── Extract provided ──

In one of his less incendiary remarks to the two Daily Telegraph reporters who posed as young mums in his constituency surgery, Vince referred disapprovingly to the "breakneck" pace of the changes, in health, welfare, local government and so on, the Coalition is introducing. By the narrowest of margins, his own political neck has, for now, avoided being placed in a noose and duly broken. And no wonder.

Without claiming to understand precisely what the fallout will be, it is obvious that something revealing happened at Westminster yesterday. The Business Secretary's brush with the sack crystallised the extent to which these political times are more fascinating and unpredictable than any in modern history, with even the short-term potential outcomes for the three main parties Byzantine in their complexities. Had Vince been fired, the scary prospect of him leading a splinter group of Liberal Democrat MPs, either as an independent parliamentary force or in some form of alliance with Labour, and activating the "nuclear" option he mentioned to The Daily Telegraph's undercover reporters by bringing down the Government, would have become an odds-on likelihood. It appears from his survival in the Cabinet, however embarrassed and undermined by a de facto demotion, that he did not exaggerate his central importance to this administration one iota.

He has made his own dissatisfaction with the Coalition so plain almost from the moment it was formed, mooching around for months looking more curmudgeonly than Ebenezer Scrooge, that you wonder whether on some level he actively wished to be sacked.

So reckless was he, in speaking with such deranged candour, even to those he took to be friendly constituents, that you half suspect a subconscious attempt at suicide by hack. Often when politicians are caught with their flies open, one senses a semi-deliberate, barely disguised dash for freedom. With Vince, all that was open was his mouth – but what a capacious gob it is. The fact that he prefaced some of his remarks with a poignant "I am not expecting you to quote this outside" establishes that he was aware of the dangers but preferred to ignore them.

But perhaps that's pretentious rot, and it was nothing more than the mounting arrogance of which his colleagues often whisper. Vastly as many of us admire Vince for his intellect, integrity and (opening his heart to complete strangers aside) judgment, and for the strength he showed in long nursing his first wife through terminal cancer, there appears an element of truth in this. Hailed as an economic genius for predicting the global economic crash, and then as a comic titan for the "Stalin to Mr Bean" Exocet he targeted at Gordon Brown while acting leader, it is small wonder if the lavish praise turned his head. Vanity is a quality not unknown, so I'm told, among politicians, however austere and ungrand they may be. And this, gawd bless us one and all, is one magnificent ego.

───

■ Problem: Reproduce the piece on Vince's brush with the sack word for word, from "But perhaps that's" up to and including "one magnificent ego.".

── Provided material ──

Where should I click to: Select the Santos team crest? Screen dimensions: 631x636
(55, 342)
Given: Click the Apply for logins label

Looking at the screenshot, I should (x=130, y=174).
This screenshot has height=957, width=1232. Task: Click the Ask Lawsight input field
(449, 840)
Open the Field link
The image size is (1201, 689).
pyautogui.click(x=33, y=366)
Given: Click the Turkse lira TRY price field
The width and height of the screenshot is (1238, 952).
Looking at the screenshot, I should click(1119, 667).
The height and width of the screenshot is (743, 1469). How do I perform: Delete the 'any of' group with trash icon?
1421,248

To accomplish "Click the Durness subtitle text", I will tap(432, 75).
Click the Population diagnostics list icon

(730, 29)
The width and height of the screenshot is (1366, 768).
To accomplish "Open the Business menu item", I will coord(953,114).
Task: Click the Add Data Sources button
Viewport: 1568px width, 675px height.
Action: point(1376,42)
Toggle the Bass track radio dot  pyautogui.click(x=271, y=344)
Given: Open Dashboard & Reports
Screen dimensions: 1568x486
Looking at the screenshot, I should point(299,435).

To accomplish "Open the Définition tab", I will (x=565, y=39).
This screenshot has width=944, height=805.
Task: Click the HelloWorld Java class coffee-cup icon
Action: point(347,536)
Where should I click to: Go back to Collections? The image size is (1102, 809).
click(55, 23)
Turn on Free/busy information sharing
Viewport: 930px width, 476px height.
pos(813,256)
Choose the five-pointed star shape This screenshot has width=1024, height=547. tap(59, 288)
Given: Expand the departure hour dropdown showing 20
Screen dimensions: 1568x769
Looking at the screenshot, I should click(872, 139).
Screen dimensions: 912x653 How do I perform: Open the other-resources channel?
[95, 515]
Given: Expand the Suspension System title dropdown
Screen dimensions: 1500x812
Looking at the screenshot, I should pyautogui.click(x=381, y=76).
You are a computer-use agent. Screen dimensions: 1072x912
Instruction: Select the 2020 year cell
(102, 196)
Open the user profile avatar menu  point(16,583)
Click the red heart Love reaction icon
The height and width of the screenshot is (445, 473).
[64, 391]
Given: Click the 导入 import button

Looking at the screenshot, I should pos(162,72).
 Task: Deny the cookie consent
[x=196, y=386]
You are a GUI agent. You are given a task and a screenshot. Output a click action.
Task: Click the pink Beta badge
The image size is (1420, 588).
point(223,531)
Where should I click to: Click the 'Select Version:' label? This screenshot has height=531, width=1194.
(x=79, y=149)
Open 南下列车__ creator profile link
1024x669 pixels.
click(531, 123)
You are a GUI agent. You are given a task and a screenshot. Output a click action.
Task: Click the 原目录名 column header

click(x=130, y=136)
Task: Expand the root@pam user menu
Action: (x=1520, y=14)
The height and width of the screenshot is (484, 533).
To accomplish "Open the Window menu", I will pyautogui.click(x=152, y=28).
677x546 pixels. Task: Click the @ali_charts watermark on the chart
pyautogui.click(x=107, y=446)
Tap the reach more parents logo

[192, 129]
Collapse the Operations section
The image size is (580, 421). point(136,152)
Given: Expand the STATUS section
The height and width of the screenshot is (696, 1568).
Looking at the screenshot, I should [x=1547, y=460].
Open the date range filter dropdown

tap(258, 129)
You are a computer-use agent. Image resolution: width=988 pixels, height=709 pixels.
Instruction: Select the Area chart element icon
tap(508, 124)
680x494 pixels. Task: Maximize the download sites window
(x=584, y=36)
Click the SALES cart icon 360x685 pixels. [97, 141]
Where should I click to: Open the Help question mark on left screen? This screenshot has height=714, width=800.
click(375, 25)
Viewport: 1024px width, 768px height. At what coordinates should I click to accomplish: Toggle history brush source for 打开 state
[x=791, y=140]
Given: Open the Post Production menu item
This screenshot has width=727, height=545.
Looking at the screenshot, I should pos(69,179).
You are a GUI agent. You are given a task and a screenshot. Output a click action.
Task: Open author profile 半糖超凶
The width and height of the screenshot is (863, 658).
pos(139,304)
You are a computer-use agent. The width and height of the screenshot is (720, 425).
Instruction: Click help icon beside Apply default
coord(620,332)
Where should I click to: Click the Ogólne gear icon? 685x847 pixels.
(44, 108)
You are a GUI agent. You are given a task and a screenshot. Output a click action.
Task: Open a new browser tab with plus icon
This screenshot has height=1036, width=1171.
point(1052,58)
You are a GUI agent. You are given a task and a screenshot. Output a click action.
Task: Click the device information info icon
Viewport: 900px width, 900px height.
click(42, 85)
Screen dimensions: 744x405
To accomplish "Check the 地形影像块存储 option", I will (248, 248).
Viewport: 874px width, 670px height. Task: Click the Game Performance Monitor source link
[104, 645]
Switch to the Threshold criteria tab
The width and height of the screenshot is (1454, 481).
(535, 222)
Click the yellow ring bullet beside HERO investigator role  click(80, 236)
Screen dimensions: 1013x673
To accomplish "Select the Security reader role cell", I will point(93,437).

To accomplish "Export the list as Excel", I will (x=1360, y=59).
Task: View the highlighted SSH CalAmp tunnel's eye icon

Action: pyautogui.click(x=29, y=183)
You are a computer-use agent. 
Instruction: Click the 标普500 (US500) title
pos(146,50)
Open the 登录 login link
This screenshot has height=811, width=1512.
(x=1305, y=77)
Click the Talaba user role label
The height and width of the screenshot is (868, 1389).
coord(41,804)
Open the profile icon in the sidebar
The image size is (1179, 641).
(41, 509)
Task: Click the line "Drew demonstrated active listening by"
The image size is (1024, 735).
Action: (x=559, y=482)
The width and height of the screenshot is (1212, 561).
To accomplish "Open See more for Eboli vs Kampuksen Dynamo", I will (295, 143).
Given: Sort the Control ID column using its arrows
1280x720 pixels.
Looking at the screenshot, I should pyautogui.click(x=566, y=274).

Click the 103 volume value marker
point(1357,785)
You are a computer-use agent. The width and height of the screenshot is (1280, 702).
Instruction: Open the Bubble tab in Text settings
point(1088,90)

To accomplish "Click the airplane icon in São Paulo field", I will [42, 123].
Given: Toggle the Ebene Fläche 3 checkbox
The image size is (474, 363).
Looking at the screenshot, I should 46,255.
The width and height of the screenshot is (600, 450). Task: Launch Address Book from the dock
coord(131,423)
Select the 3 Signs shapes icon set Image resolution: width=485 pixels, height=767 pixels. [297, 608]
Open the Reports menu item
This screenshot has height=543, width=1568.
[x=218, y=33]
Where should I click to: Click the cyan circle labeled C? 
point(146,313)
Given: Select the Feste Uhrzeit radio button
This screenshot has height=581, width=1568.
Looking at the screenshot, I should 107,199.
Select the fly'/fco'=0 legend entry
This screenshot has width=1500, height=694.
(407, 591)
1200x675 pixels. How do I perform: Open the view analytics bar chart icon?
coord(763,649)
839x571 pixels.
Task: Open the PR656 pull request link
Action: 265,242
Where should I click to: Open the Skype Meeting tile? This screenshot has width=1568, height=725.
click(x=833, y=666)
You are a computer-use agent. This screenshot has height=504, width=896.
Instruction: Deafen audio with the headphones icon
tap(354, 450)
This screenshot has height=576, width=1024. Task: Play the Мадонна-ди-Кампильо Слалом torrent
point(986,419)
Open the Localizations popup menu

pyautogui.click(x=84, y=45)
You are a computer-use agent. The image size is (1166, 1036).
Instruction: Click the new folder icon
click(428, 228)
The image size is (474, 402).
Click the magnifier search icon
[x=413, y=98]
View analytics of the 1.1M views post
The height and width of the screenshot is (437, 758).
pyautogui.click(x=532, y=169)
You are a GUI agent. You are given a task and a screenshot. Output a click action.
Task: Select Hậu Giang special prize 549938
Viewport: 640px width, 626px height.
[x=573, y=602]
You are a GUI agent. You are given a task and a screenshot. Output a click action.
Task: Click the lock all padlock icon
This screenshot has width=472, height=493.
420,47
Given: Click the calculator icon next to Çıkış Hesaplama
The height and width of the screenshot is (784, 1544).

───

■ Reply:
But perhaps that's pretentious rot, and it was nothing more than the mounting arrogance of which his colleagues often whisper. Vastly as many of us admire Vince for his intellect, integrity and (opening his heart to complete strangers aside) judgment, and for the strength he showed in long nursing his first wife through terminal cancer, there appears an element of truth in this. Hailed as an economic genius for predicting the global economic crash, and then as a comic titan for the "Stalin to Mr Bean" Exocet he targeted at Gordon Brown while acting leader, it is small wonder if the lavish praise turned his head. Vanity is a quality not unknown, so I'm told, among politicians, however austere and ungrand they may be. And this, gawd bless us one and all, is one magnificent ego.